With mandatory masks and empty middle seats, air travel certainly looks different during the Covid-19 pandemic. But London-based transportation design firm PriestmanGoode has taken it a step further, and re-imagined how airplane cabins could be outfitted to make the environment safer for passengers and crew.
While it's unclear when or if these designs could be brought to life, here are models depicting PriestmanGoode's proposed changes to economy cabins:
Maintaining six feet of distance from other people on an airplane is currently very challenging. Airlines such as Delta, JetBlue and Southwest have taken to temporarily blocking middle seats to allow for more space between passengers.
PriestmanGoode proposes staggering the rows of seats, so that people have more private space. This also allows people to sit with a group of two or three friends or family members, while steering clear of other parties on board. Between each row of seats, a screen divider would extend from the ceiling to the top of the seat for additional protection. Even the seats are constructed with no seams or cracks so they're easier to clean.
Seat backs and tray tables have been completely overhauled by PriestmanGoode. Instead of built-in touchscreens for movies and in-flight announcements, this design includes attachments for passengers to prop up their own tablets and smartphones on the seat backs.
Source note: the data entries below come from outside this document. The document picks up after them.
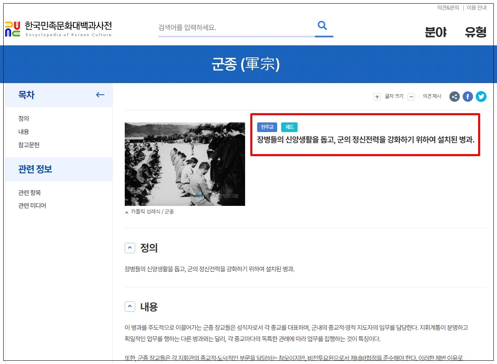497x364 pixels.
Task: Collapse the 목차 sidebar with arrow
Action: tap(100, 95)
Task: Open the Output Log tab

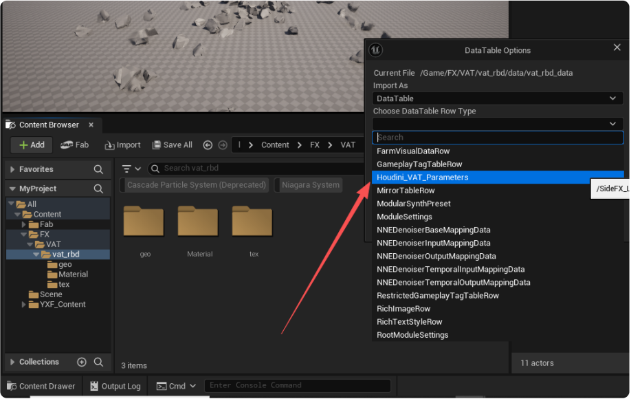Action: click(115, 386)
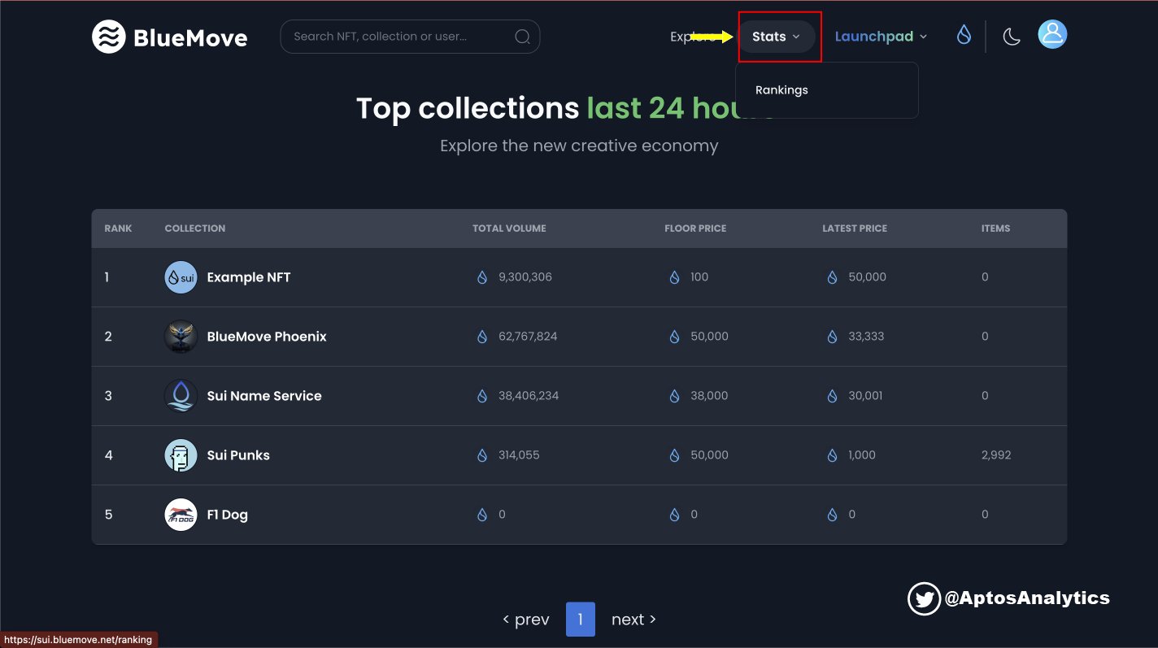This screenshot has height=648, width=1158.
Task: Select page 1 in the pagination control
Action: point(580,619)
And instead of the usual pocket with magazines and brochures, the firm has opted to print safety information and in-flight announcements on the seat so there's less material to touch and handle. Similar to the media display, passengers could use bungee cords to fasten their own bag, water bottle or personal items to the back of the seat.
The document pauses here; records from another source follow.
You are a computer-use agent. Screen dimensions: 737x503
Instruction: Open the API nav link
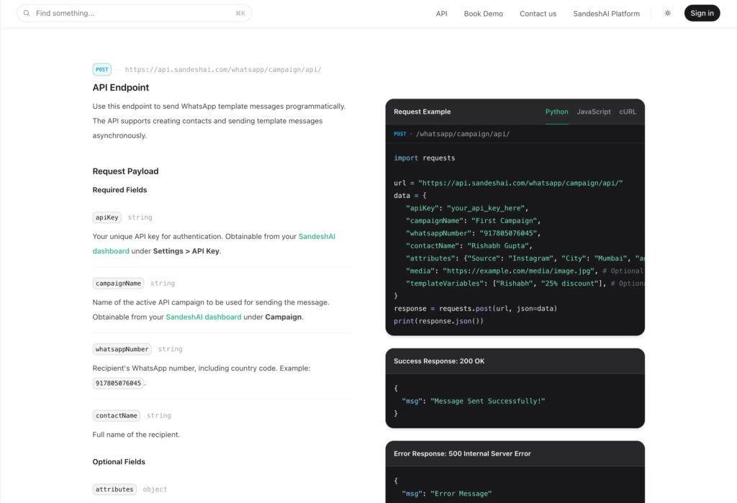coord(441,14)
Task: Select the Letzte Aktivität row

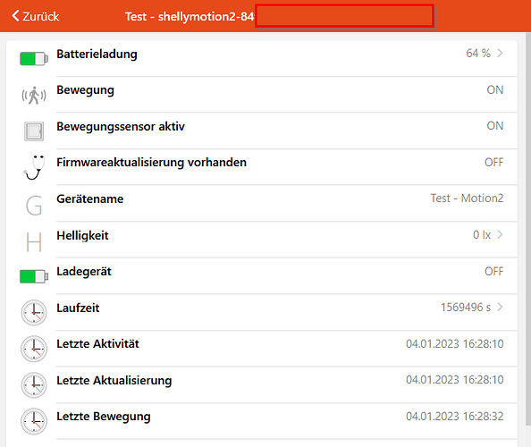Action: tap(262, 349)
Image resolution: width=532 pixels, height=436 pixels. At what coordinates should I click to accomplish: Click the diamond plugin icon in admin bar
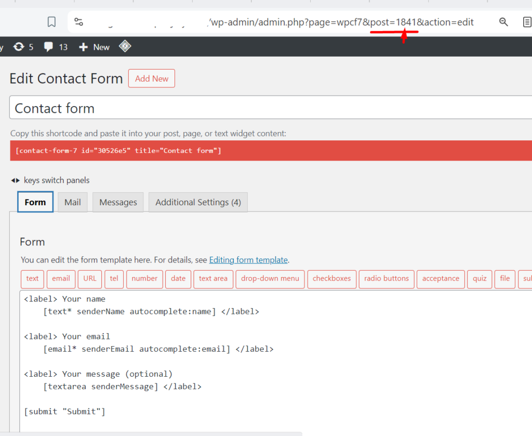pyautogui.click(x=125, y=46)
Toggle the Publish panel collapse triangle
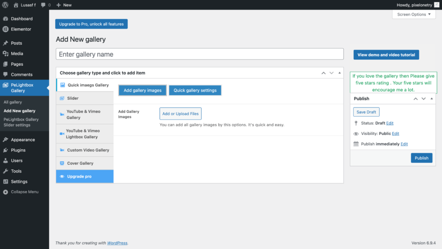442x249 pixels. [432, 98]
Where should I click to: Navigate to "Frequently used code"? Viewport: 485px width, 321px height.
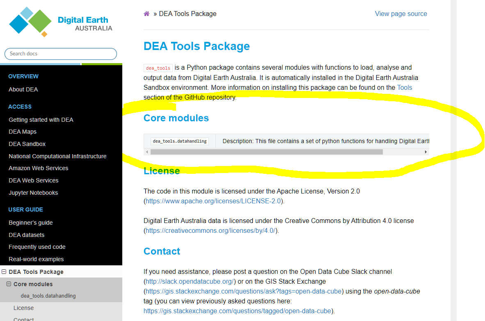pyautogui.click(x=37, y=247)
Many airlines have removed or altered the snack and dining options during the pandemic.
PriestmanGoode has a different solution to safely serve food: removable tray tables that go straight from the service trolley, to the passenger, then back to the flight attendants to be cleaned. Rather than wiping down the tray table before eating, this would allow passengers to have a freshly disinfected dining surface each time they're served.
One innovation that PriestmanGoode is touting is fabric that changes color after it's been cleaned. According to a press release, the seat fabric is treated with "photochromic and thermochromic ink" that reacts to cleaning supplies to indicate that it's been disinfected with heat and light. (Textiles can be treated with dyes that change color when they're exposed to UV light or heat, although this specific application is new.) Once someone sits in the seat, the fabric changes color.
The design firm also proposes using far-UVC light to kill airborne germs and virus particles in the cabin. The lights would be blue during the UVC light cleaning process, then shift to warm yellow when complete.
(New research suggests that far-UVC light can kill small particles of viruses and bacteria on surfaces and in the air. A study out of Columbia University found that far-UVC light killed 99.99% of coronaviruses in air droplets. Experts say these lights could be useful in healthcare settings, but more studies need to be done on the long-term effects of far-UVC light exposure to make sure it's safe.)
Business class could provide even more of an upgrade.
PriestmanGoode suggests that business class travelers have their own pod, complete with a personal overhead compartment and wardrobe for storing items. A curtain would serve as a partition between the flyer and the rest of the aircraft for more protection.
Covid-19 is mainly spread through respiratory droplets when an infected person breathes, talks, coughs or sneezes. Air travel increases your risk of contracting Covid-19 because you spend extended periods of time in close proximity with other people, and come in contact with high-touch surfaces, according to the Centers for Disease Control.